Size matters. If we look only at China's average level of development, we see a country with much the same standard of living as Thailand. If we look only at China's size, we see the world's second largest economy, biggest exporter (if members of the European Union are treated as separate economies), second largest importer and holder of the largest foreign currency reserves.
China's leaders are, naturally and rightly, focused on sustaining stability and achieving prosperity. The rest of the world is, no less naturally and rightly, wondering how China will exercise its growing power and responsibility.
So far, despite the difficulties, the adjustment to China's rise has been remarkably successful, particularly if one considers the gulf in culture, history and political systems between China and incumbent powers. The Chinese economy has proved outstandingly dynamic and increasingly market-driven. The West, in turn, has accommodated itself to China's rise. That was the wise thing to do.

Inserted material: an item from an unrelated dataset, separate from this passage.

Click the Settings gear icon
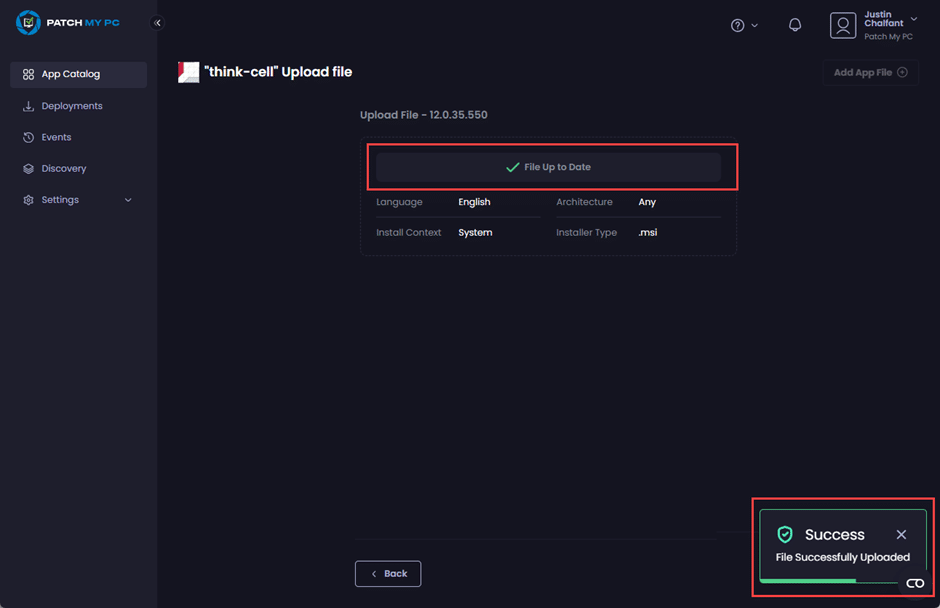click(28, 200)
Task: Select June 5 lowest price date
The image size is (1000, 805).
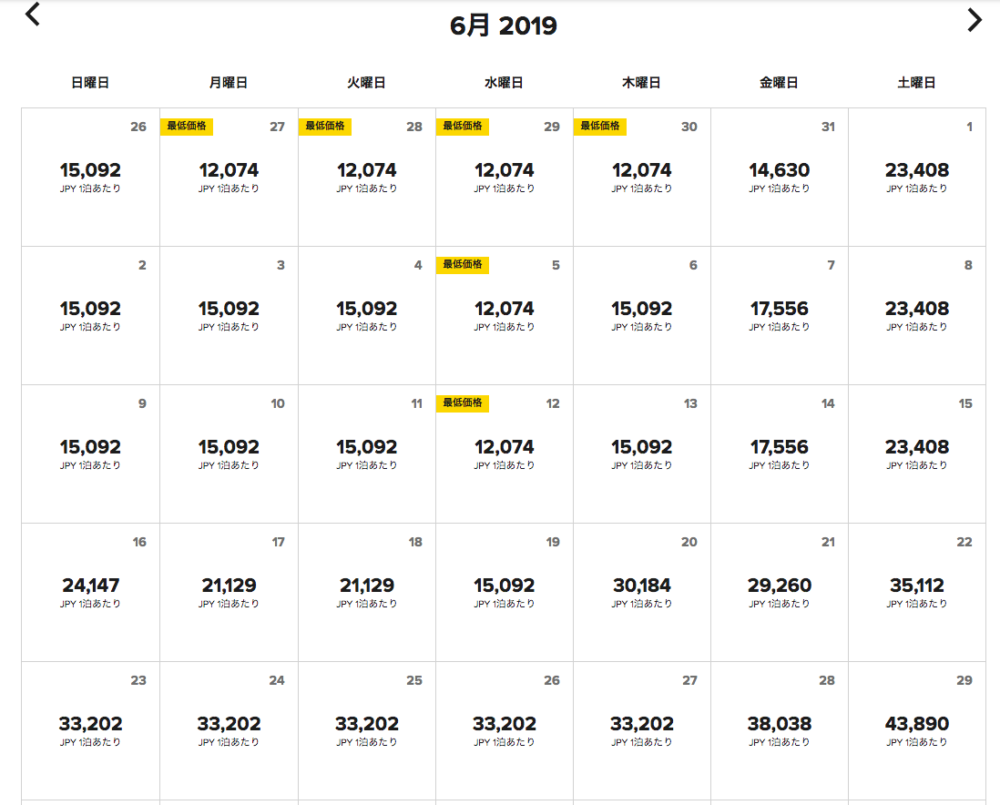Action: pyautogui.click(x=504, y=316)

Contrast, for example, the devastating impact of US protectionism and the Great Depression of the interwar years with the increasingly open Chinese economy of the last three decades and the successful response of "Chinese Keynesianism" to the challenges of the recent "great recession". Consider, too, China's entry into the World Trade Organization and the world's impressive ability to adjust to the rapid rise in China's trade from just 4 percent of the world's total a decade ago to 10 percent today.
China, then, and the West both have much to be proud of. Yet that does not mean everything has gone smoothly. On the contrary, both sides have made sizable mistakes in managing their economic interactions over the past decade.

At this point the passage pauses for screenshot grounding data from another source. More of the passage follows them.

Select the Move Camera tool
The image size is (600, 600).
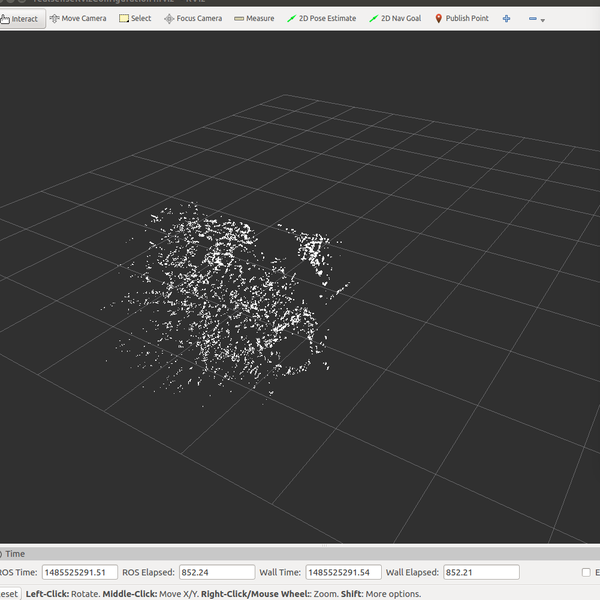[78, 19]
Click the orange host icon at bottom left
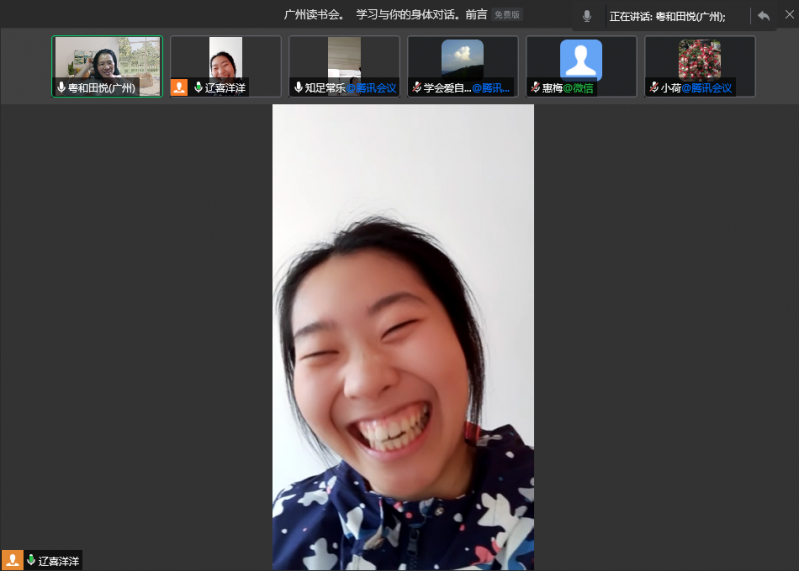The width and height of the screenshot is (799, 571). click(12, 560)
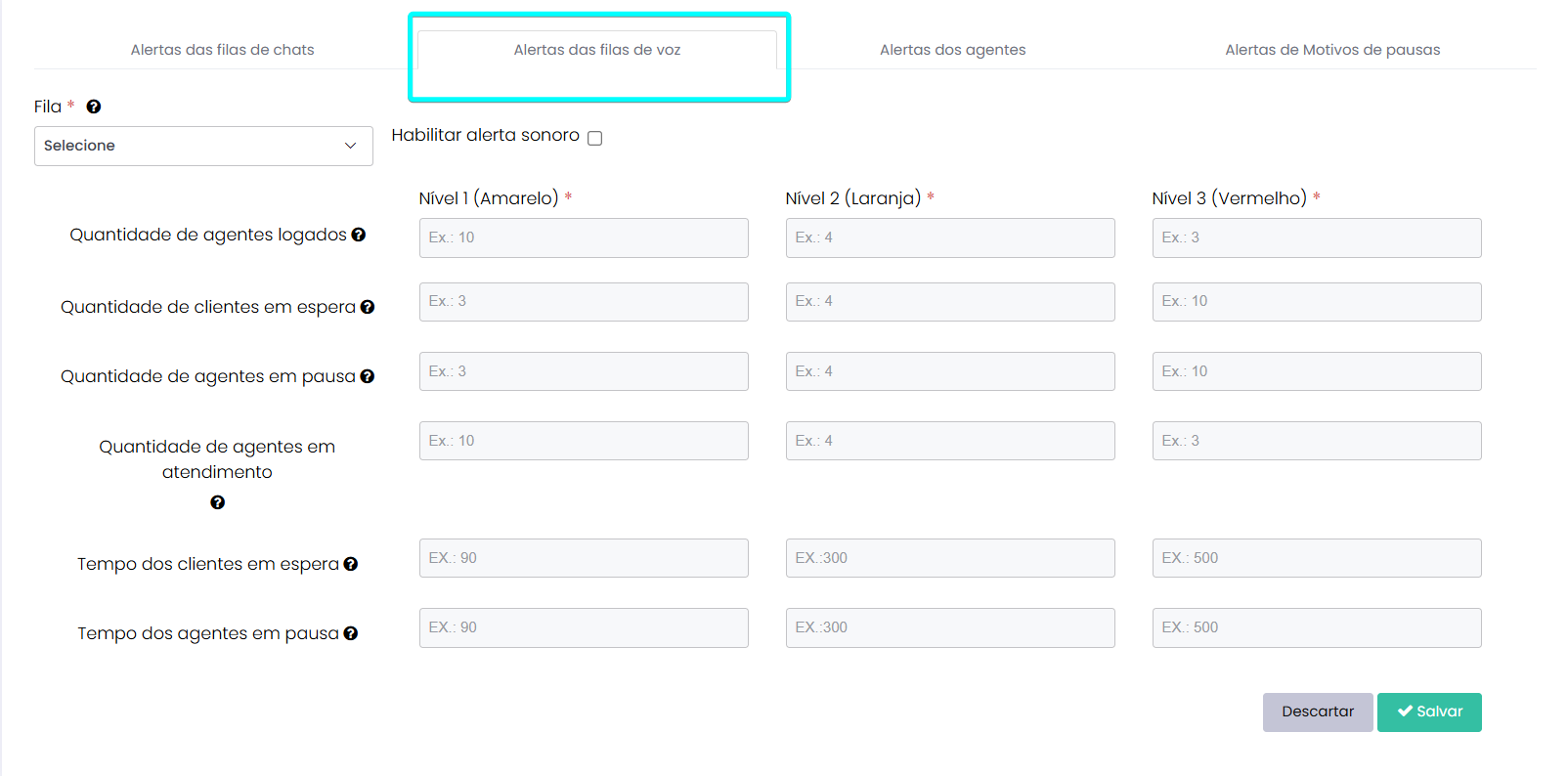Select Nível 2 field for Tempo dos clientes em espera
Image resolution: width=1568 pixels, height=776 pixels.
(x=949, y=558)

China, for example, allowed an extraordinary surge in exports and the current account surplus to mask the development of an increasingly unbalanced domestic economy. Chinese household consumption collapsed from an already very low share of 46 percent of GDP in 2000 to a mere 35 percent in 2008, while gross fixed capital formation jumped from 34 percent in 2000 to 41 percent in 2008 and 45 percent in 2009.
Partly as a result of its decision to suppress the appreciation of the exchange rate, China emerged as the world's largest surplus country, with a current account surplus peaking at more than 10 percent of GDP and foreign currency reserves of close to 50 percent of GDP. These investments were unwise, made as a result of inadequate policies. Hence, China should not complain about its consequent (and unnecessary) vulnerability to the United States' fiscal policy.
The US and a number of other Western countries allowed the supply of cheap foreign savings, partly from China, to help stimulate a huge surge in household debt, consumption, residential construction and financial sector leverage. While the excess savings of the emerging world were not the principal cause of the financial crisis, they were surely a contributory factor.